The Accounting Tower of Babel: Language and the Translation of International Accounting Standards
57 Pages Posted: 21 Mar 2023
Date Written: March 20, 2023
I assess whether translations of IFRS published by the IASB are effective at improving financial statement comparability for non-English-speaking firms. I estimate how comparable non-English-speaking firms are to (1) matched English-speaking firms, and (2) other non-English-speaking firms that speak a language that differs from the focal firm.
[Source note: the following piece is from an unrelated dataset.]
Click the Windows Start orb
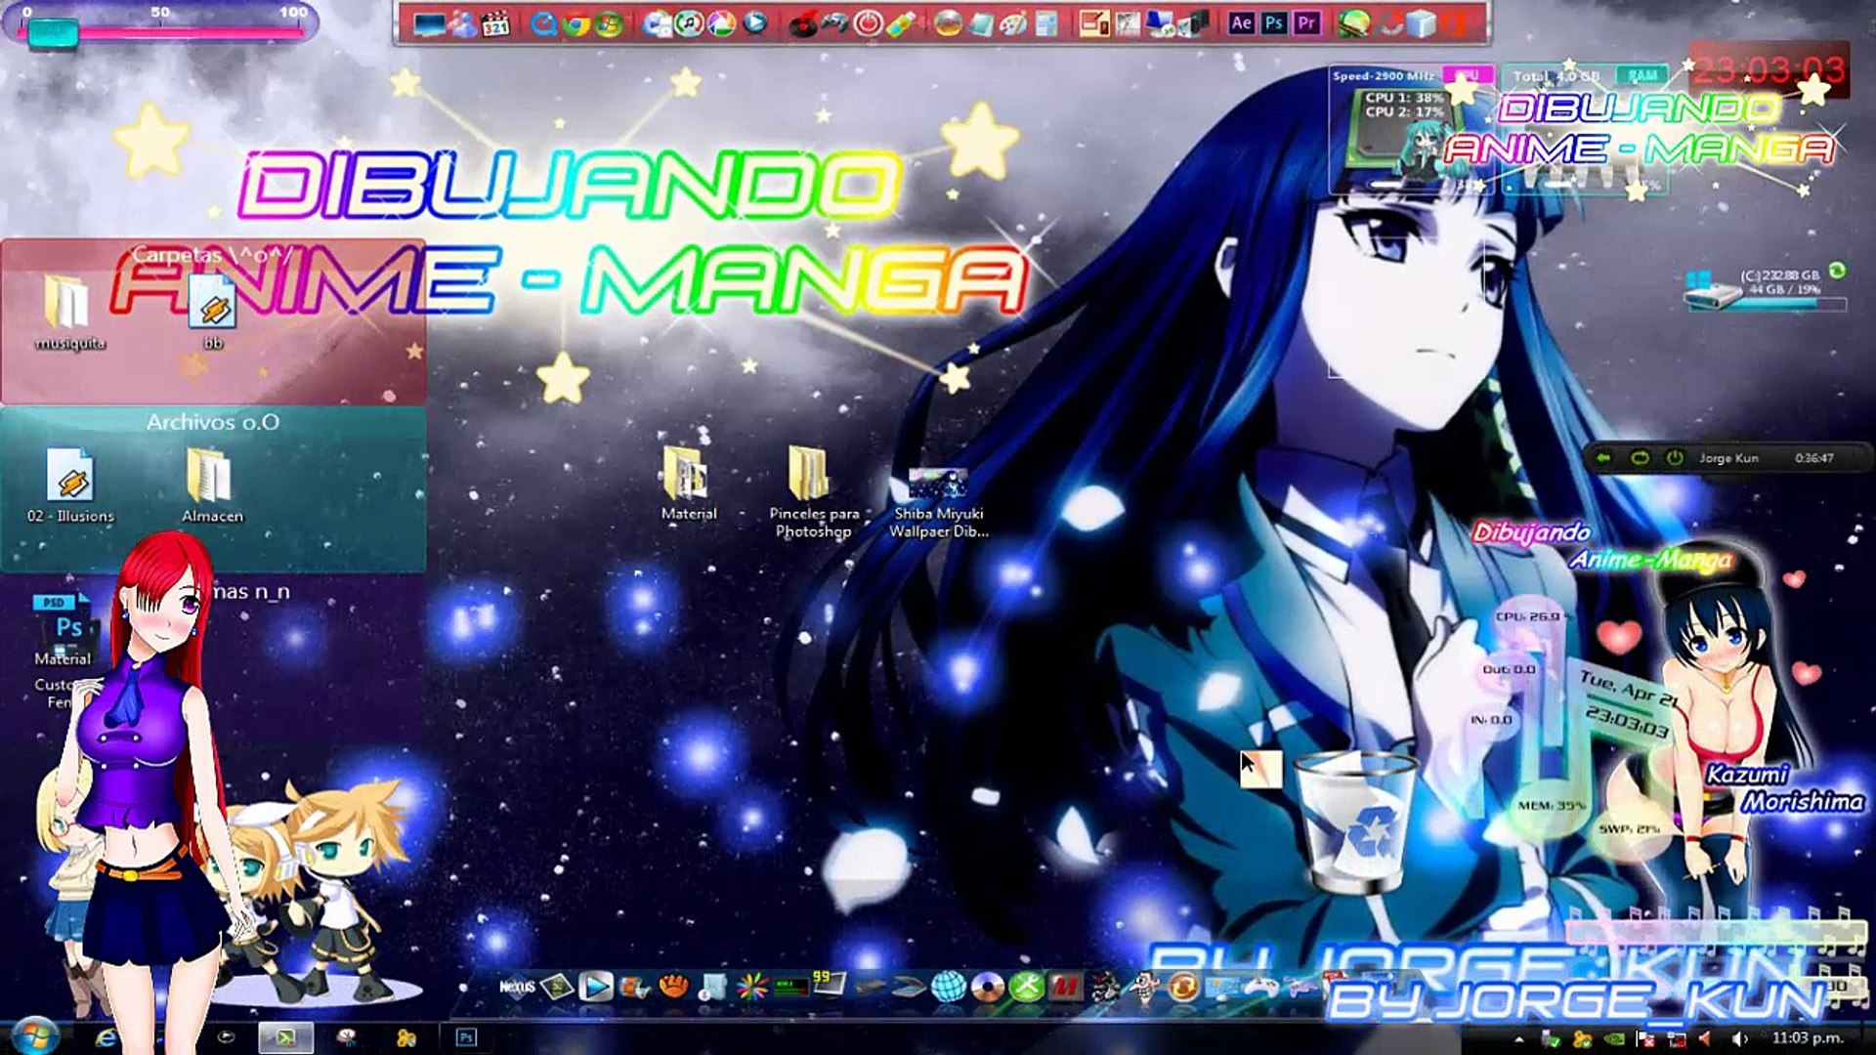Screen dimensions: 1876x1055 pos(35,1035)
Using stacked OLS estimation, which takes into account the staggered issuance of translations into new languages, I find that translations are associated with significant improvements in both measures of comparability, suggesting that translations are effective at helping non-English-speaking firms account for equivalent economic activities similar to other English- and non-English-speaking firms that follow IFRS. I also find evidence that translations are more effective at improving comparability among non-English-speaking firms as the distance between the translated language and English (linguistic distance) increases. In cross-sectional analyses, I find that translations may be more effective when a country’s governance mechanisms are low, its local GAAP is further from IFRS, and when the non-English-speaking firm is small. Overall, my analyses suggest that translations have a measurably positive economic effect on firms domiciled in non-English-speaking countries, providing some of the first empirical evidence that translations published by the IASB are meeting their stated objectives.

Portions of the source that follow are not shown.